§ WHAT TO WORK ON: Output without alteration the lines below, starting with the line that contains "At what coordinates should I click to accomplish: Disable" and continuing through the last line.

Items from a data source
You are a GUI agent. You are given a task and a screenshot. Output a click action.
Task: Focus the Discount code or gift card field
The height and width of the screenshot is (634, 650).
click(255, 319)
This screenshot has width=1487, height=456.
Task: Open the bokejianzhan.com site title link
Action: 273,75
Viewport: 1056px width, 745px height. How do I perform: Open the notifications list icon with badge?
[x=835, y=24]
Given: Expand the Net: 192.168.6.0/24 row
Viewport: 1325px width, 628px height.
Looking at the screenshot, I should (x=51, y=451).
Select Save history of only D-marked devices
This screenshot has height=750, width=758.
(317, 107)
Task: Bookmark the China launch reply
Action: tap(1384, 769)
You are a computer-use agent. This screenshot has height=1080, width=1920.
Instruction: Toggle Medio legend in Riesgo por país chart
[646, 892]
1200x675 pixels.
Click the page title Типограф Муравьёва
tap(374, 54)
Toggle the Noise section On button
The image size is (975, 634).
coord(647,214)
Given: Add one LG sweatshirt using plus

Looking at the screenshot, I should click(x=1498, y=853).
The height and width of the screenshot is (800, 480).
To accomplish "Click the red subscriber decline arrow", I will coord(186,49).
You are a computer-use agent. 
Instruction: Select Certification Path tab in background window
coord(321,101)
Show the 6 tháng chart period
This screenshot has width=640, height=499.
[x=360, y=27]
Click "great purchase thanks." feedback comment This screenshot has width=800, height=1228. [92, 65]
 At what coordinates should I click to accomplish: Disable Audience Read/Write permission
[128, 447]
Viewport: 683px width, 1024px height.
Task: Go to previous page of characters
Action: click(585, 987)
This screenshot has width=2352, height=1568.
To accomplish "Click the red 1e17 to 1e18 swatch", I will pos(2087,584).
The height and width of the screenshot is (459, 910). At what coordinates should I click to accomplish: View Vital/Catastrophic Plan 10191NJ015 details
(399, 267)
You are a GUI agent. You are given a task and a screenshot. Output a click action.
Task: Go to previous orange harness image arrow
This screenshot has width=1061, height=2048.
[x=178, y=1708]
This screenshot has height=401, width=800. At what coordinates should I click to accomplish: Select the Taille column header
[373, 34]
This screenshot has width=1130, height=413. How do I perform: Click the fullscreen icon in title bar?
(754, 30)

§ PROBLEM SOLUTION:
 At what coordinates should I click to accomplish: Disable Audience Read/Write permission
[128, 447]
Viewport: 683px width, 1024px height.
Task: Go to previous page of characters
Action: click(585, 987)
This screenshot has width=2352, height=1568.
To accomplish "Click the red 1e17 to 1e18 swatch", I will pos(2087,584).
The height and width of the screenshot is (459, 910). At what coordinates should I click to accomplish: View Vital/Catastrophic Plan 10191NJ015 details
(399, 267)
You are a GUI agent. You are given a task and a screenshot. Output a click action.
Task: Go to previous orange harness image arrow
This screenshot has width=1061, height=2048.
[x=178, y=1708]
This screenshot has height=401, width=800. At what coordinates should I click to accomplish: Select the Taille column header
[373, 34]
This screenshot has width=1130, height=413. How do I perform: Click the fullscreen icon in title bar?
(754, 30)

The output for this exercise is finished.